OMD: "Obviously I offended you in some way, but since you're a man who could find an insult in a bouquet of roses, I'm not sure quite how." What a line. Gyp Rosetti, the psychotic semi-literate with a chip on his shoulder the size of Denali, just will not view any act as anything other than a slight. Sure, the sheriff was a dick, but three episodes in and this maniac has taken a tire-iron to an innocent passerby's head and set a lawman ablaze in the middle of Tabor Heights. He may be subtarded and Cannavale's accent work might be inconsistent, but he makes things interesting.

WG: At this point in our relationship, I love Gyp unequivocally. He literally lights up the screen. He's got a bit of that Jim Thompson The Killer Inside Me vibe going on. Not as dumb as he purposefully appears. The scene where he worked himself into a lather over Nucky's "Bone For Tuna" send-off was fantastic. Nucky has climbed the heights by being smarter than everyone else and being pragmatic. That isn't always going to work with the animals he has nipping at his heels. They may be just as smart, in a way, and a lot less predictable and pragmatic. It's like playing poker with guys who don't play very often. They'll do crazy shit just because. The general unspoken rules of poker probabilities and decorum go straight out the window, with the tourists chasing every card on the flop, hoping to pair up that seven of clubs. It leads to chaos.

OMD: Tourists ruin everything. Or a lot of things. Or something. Gyp makes things far more interesting, that's for damn sure.

WG: Did you catch Gyp's driver talking about Nosferatu as they left with the last load of Nucky's sweet, sweet, whiskey? I'm telling you, Gyp's coat was influenced by Count Orlock's. The buttons. The length. The menace. The dread. Dread threads. Sometimes I see one scene of a movie and It allow me to peer straight into the soul of the costume wrangler.

OMD: Gyp's also growing his fingernails out to be just like Max Schreck's. We used to joke about an old friend of mine's newborn looking like Nosferatu. I don't think he took too kindly to that.
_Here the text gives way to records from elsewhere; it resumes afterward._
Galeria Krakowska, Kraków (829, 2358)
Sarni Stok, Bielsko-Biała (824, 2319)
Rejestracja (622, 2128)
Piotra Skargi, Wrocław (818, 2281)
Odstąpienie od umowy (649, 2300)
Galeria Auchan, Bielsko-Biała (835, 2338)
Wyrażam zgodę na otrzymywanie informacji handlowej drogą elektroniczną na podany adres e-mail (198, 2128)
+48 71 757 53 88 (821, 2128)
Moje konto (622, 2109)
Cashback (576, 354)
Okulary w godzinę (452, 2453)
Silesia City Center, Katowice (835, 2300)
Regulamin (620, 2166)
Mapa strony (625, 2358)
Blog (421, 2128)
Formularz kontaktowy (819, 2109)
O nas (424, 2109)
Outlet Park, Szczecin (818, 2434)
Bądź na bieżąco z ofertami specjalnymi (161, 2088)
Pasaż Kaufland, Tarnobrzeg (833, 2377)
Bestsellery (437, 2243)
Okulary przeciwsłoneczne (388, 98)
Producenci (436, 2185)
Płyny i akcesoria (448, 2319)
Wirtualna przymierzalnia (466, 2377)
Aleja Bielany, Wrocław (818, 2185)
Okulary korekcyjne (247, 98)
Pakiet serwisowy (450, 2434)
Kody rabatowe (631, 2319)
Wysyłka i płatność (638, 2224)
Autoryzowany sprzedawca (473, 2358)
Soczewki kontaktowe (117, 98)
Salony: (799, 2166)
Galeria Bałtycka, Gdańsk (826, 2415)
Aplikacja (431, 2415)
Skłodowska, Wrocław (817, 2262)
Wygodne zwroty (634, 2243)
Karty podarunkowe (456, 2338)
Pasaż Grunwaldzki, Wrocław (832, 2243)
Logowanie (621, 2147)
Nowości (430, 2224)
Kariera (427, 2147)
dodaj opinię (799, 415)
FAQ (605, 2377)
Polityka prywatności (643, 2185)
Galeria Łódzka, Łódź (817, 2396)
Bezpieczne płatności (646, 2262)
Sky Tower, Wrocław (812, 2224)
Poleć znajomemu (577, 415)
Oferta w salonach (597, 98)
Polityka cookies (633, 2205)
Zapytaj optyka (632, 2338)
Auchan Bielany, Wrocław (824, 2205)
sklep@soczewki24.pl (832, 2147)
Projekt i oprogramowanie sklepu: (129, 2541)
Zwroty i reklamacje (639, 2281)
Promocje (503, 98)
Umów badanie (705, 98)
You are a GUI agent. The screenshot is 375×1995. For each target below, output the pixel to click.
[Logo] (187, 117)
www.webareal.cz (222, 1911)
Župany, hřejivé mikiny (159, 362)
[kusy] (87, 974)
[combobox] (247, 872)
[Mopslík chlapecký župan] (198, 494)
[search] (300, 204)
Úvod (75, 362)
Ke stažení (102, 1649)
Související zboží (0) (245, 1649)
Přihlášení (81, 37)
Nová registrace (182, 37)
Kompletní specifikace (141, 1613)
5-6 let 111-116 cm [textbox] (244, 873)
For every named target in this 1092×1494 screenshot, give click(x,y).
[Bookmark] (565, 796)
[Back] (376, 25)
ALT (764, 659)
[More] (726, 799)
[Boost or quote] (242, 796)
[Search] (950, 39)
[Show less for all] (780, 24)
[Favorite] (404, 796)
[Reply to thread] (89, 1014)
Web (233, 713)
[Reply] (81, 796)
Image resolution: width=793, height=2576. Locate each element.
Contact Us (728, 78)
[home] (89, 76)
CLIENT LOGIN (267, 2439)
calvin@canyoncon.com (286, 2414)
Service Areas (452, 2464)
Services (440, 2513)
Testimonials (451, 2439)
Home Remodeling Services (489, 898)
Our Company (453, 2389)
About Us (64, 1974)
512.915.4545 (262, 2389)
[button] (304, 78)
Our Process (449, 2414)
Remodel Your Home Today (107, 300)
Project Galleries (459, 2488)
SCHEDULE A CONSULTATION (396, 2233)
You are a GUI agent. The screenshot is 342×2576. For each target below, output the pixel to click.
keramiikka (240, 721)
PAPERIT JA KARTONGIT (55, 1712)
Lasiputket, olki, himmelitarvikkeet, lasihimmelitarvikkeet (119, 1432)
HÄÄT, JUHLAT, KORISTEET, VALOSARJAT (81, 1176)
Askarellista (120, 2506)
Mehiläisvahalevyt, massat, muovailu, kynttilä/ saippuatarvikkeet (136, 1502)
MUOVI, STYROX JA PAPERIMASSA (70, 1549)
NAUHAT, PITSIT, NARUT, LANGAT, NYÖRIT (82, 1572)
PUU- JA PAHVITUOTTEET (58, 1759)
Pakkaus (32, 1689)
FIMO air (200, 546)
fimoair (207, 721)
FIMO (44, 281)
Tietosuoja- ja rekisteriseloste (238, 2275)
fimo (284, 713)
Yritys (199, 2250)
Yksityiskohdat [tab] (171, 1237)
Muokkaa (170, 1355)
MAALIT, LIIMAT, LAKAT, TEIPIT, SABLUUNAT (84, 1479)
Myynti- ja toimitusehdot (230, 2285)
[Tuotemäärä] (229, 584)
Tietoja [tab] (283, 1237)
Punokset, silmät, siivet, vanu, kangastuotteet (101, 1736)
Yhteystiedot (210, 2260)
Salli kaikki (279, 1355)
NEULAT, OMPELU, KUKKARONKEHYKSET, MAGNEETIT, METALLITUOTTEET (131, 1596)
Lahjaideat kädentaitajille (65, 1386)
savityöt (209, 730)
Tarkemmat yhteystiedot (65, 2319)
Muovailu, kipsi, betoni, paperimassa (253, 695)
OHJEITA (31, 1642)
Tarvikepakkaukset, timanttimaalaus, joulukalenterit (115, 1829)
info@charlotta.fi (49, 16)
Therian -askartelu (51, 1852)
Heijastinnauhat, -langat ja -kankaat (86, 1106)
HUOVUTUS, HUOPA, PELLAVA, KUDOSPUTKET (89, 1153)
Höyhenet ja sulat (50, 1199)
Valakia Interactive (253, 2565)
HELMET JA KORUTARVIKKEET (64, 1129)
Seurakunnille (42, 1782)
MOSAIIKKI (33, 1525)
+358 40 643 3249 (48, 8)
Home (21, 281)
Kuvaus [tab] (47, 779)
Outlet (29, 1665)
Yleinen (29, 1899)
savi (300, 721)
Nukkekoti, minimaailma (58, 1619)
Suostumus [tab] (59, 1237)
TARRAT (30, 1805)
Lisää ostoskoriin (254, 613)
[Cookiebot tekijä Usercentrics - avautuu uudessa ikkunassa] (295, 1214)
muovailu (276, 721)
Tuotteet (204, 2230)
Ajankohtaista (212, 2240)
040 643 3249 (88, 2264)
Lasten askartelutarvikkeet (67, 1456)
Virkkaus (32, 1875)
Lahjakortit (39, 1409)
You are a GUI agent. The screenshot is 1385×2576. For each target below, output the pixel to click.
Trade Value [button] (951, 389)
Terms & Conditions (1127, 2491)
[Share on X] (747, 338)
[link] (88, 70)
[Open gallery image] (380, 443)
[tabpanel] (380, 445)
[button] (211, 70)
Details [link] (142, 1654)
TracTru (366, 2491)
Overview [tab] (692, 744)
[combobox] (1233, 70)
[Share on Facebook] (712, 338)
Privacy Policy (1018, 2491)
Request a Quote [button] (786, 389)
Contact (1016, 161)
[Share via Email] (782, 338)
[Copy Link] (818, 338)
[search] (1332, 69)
WG: My next hypothesis has to do with the rotund Police Chief in Tabor Heights being Emil Jannings, circa The Last Laugh.

OMD: I just looked over his filmography and shamefully have not seen any of his work. I have no idea how I've made it this far in life without having seen Blue Angel or Murnau's The Last Laugh. I also had no idea that F.W. Murnau died so young. He was only 41. I guess that answers the nagging question I'd always had about why his career never really transitioned to talkies, especially since his German Expressionist contemporaries made hay in Hollywood. Holy shit. Apparently Murnau was 6'9".

WG: There was also a nice bit of set work in an early scene back at the diner in Tabor Heights. Gyp and Nucky were breaking bread (I'm thinking about the pot roast) and hashing out the issues, and a moment of tension arose where you didn't know which way Gyp was going to roll (like pretty much all of his moments), the sign on the wall framed in tight right beside his head said "Red Hot Frankfurter." Nice.

OMD: Nice touch indeed. Angry. Dick.